Keywords: No Arbitrage Principle, Realism, Practicism, Prediction, Machine Learning, Theoretical Models, Symmetric Measure, Duality, Performance Measures, Empirical Comparison

1. Introduction

1.1 Wealth Inequality in the Stock Market

주식시장 (Stock Market)에서 거래되는 주식들의 (public-traded stock) 대부분은 소수의 부자들이 소유하고 있다. 2023년 미국의 경우, 재산 상위 1% (100명 중 1명)가 상장주식 전체의 53% 정도 (100개 중 53개)를 소유하고 있으며, 재산 하위 50% (100명 중 50명)은 상장주식 전체의 1% 정도 (100개중 1개)를 소유하고 있다. 주식을 피자에 비유해 보자. 100명이 사는 세상에 피자 100판이 있는데, 1명이 53개의 피자를 먹고 50명은 피자 1판을 나눠서 먹고 있는 것이다. 재산 하위 계급에 속한 사람들이 피자 1판을 1/n로 나눠서 먹는다면, 그들은 1/50 판을 먹고, 재산 상위 계급에 속한 1명은 혼자서 피자 53판을 먹으니, 2500배 이상 차이가 나는 것이다.

같은 주식시장의 엄청난 빈부격차는 왜 생겨났을까? 크게 2가지 정도의 경제구조적 원인을 생각해 볼 수 있다.

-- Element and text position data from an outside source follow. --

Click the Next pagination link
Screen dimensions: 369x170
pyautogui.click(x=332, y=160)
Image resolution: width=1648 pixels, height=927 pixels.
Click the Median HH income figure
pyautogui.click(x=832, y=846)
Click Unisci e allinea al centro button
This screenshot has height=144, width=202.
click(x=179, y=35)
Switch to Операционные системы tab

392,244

첫째, 거의 모든 재산들의 가격성장 비율은 장기적으로 시간에 따라 거의 일정하게 유지되었다. 선진화된 국가들의 자본주의 '경제구조'는 극단적이게 보수적이었다. '모든' 국민의 '모든' 재산에 대한 소유권과 이에 대한 '자유'로운 행사를 '똑같이' 법적으로 보장해 주어, 재산 상위 계급의 지나치게 많은 재산 소유권도 재산 하위 계급의 지나치게 적은 재산 소유권만큼 똑같이 법적으로 보장해 왔다. 따라서 사회계층 양극화 측면에서 보면, 초기 재산량의 격차가 미래 재산량의 격차를 결정했다는 것으로 볼 수 있다.

둘째, 재산 하위계급에서 상위계급으로 이동할 수 있을 만큼 지나치게 많은 재산을 형성할 수 있는 경제적 기회는 '모든' 국민들에게 제공되지만, 기회를 잡는 승자가 될 확률은 로또 당첨 확률만큼 적었다 (미국 대통령 선거와 같은 승자독식 구조).

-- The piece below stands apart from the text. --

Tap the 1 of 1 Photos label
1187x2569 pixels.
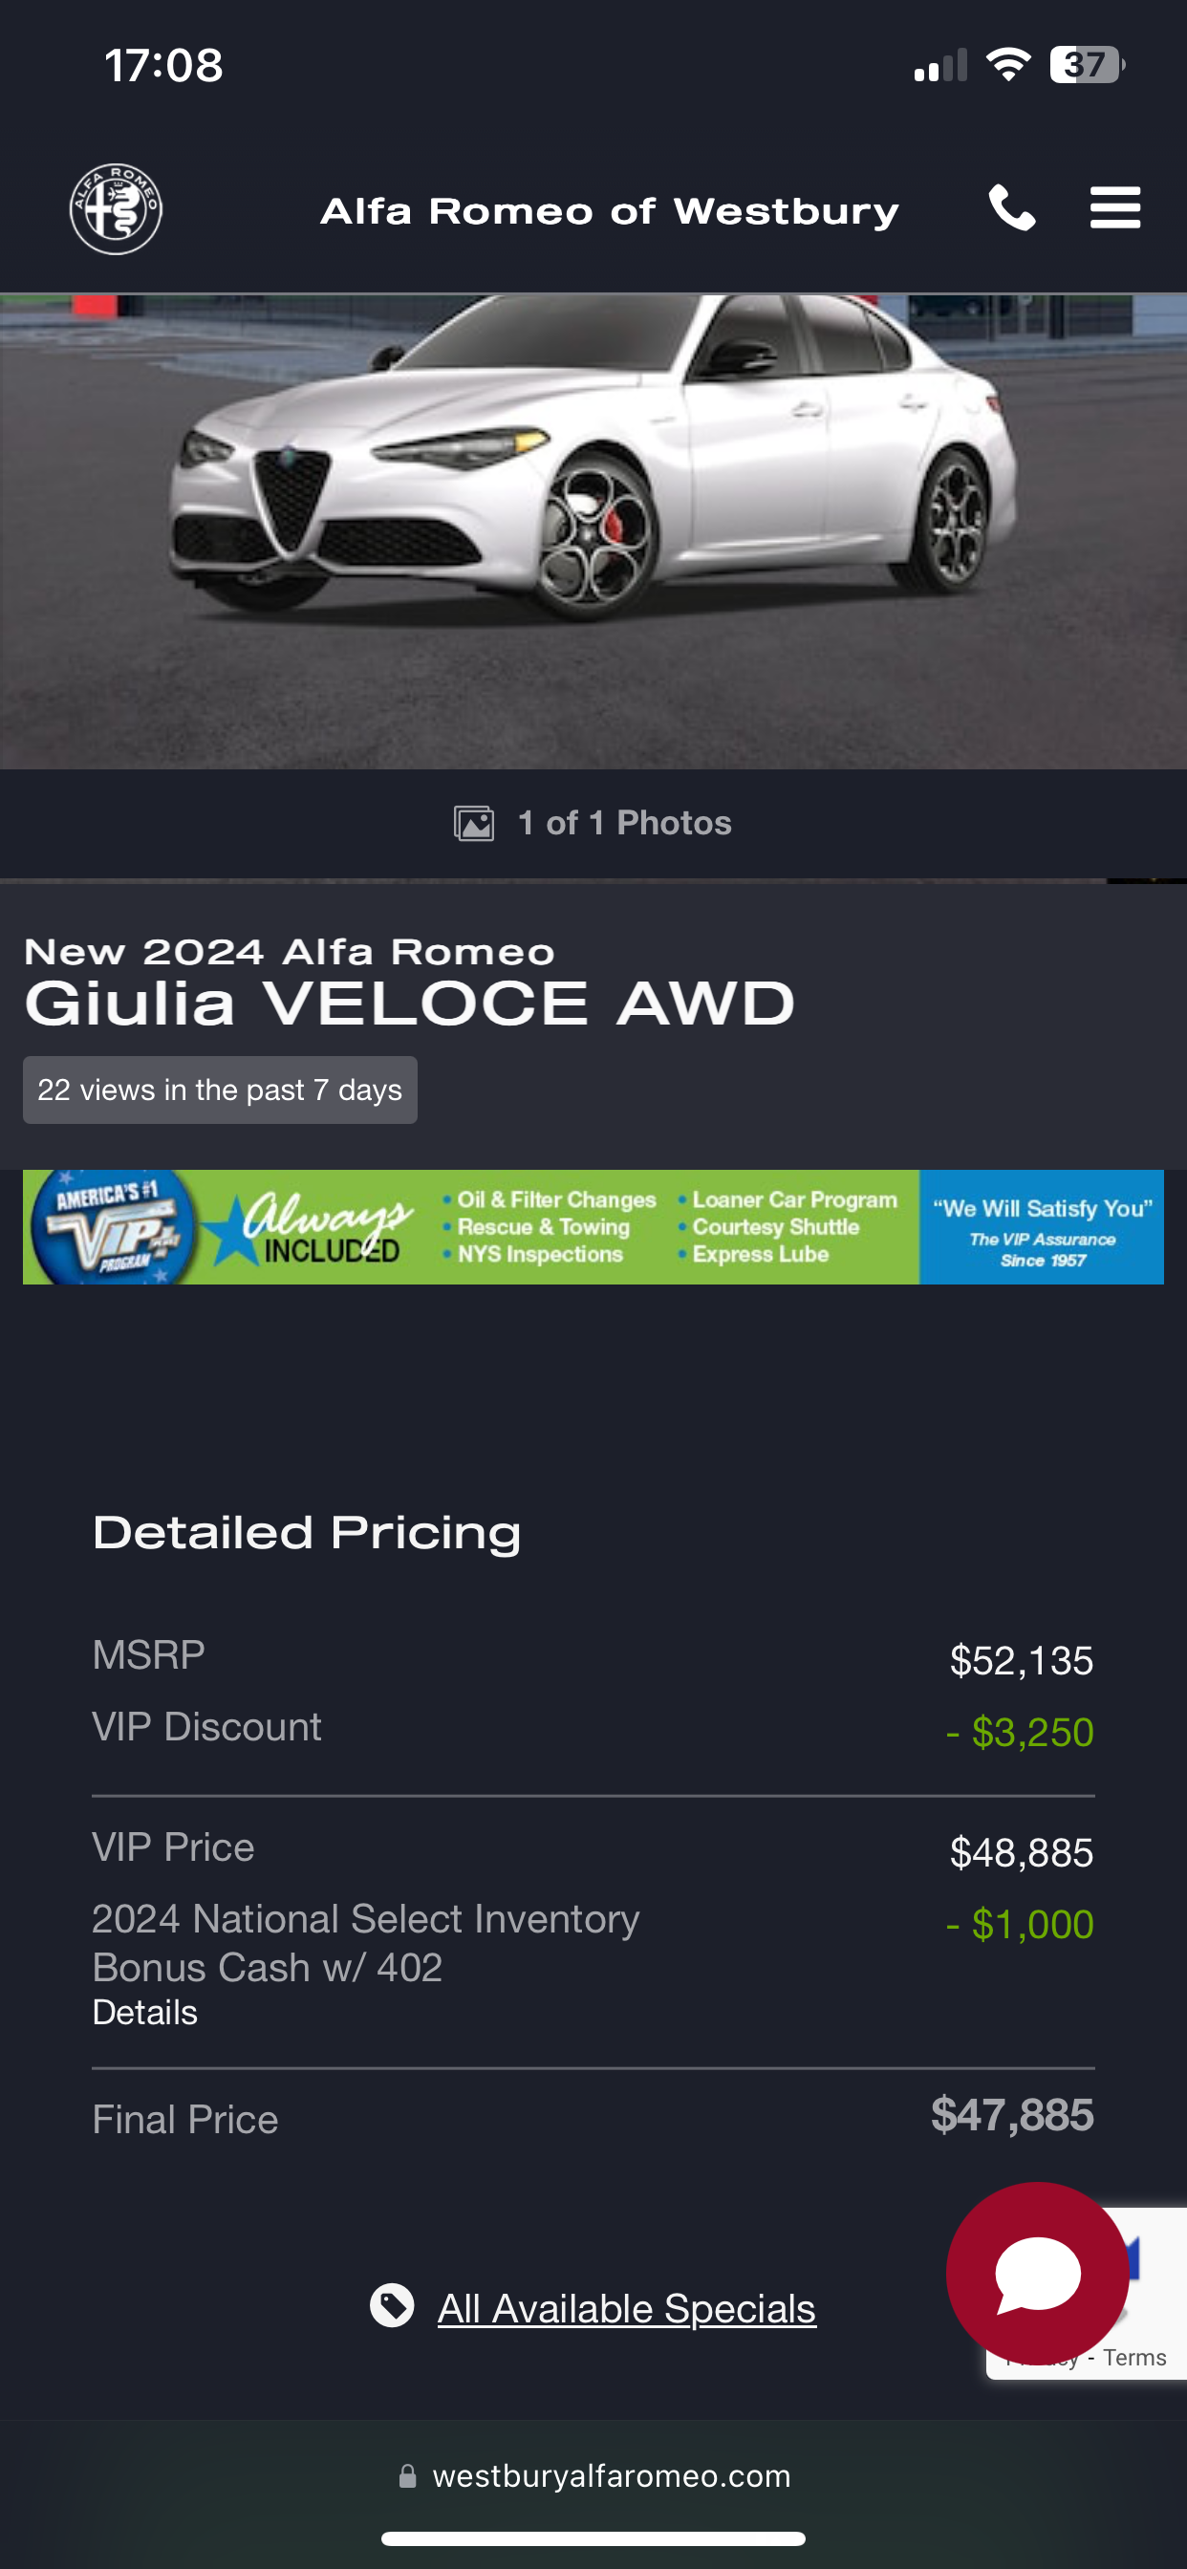click(624, 824)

1.2 Matthew Effect and Initial Condition

미국에 대한 데이터가 가장 많기에 측정오류가 적을 것으로 예상한다. World Inequality Database에서는 재산량 (재산의 크기, 달러)에 따라 사회계급을 4단계로 나누어서 시간에 따른 각 계급별 재산 변화를 조사하였다.

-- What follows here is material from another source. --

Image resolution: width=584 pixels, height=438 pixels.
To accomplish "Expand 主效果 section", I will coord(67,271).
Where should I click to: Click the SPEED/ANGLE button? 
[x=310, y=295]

$x(1)$ : Top 1% 재산량 = 100명 중 상위 1등 1명의 재산량
$x(2)$ : Top 10% 재산량 = 100명중 상위 1등을 포함한 1등에서 10등까지 10명의 '평균' 재산량
$x(3)$ : 50-90th percentile 재산량 = 100명중 상위 10등에서 50등까지 40명의 '평균' 재산량
$x(4)$ : Bottom half 재산량 = 100명중 50등에서 꼴지 100등까지 50명의 '평균' 재산량

Log-scale로 장기적 재산량의 변화를 볼때, 모든 계급의 재산량은 시간이 지남에 따라 산술적으로 증가하였다. 재산량의 성장률은 $ln(x)=ln(x_0)+ r \cdot t$ 로 모형화 해 볼수 있으므로, 계급간 빈부의 level 격차가 커진 원인은, 계급간 재산의 성장률 차이가 아니라 원래의 '초기조건 (initial endowment level) 차이'를 유지하고 있는 경제 구조의 영향이 컸다는 것으로 추정해 볼 수 있다 (i.e. intertemporal order-preserving map).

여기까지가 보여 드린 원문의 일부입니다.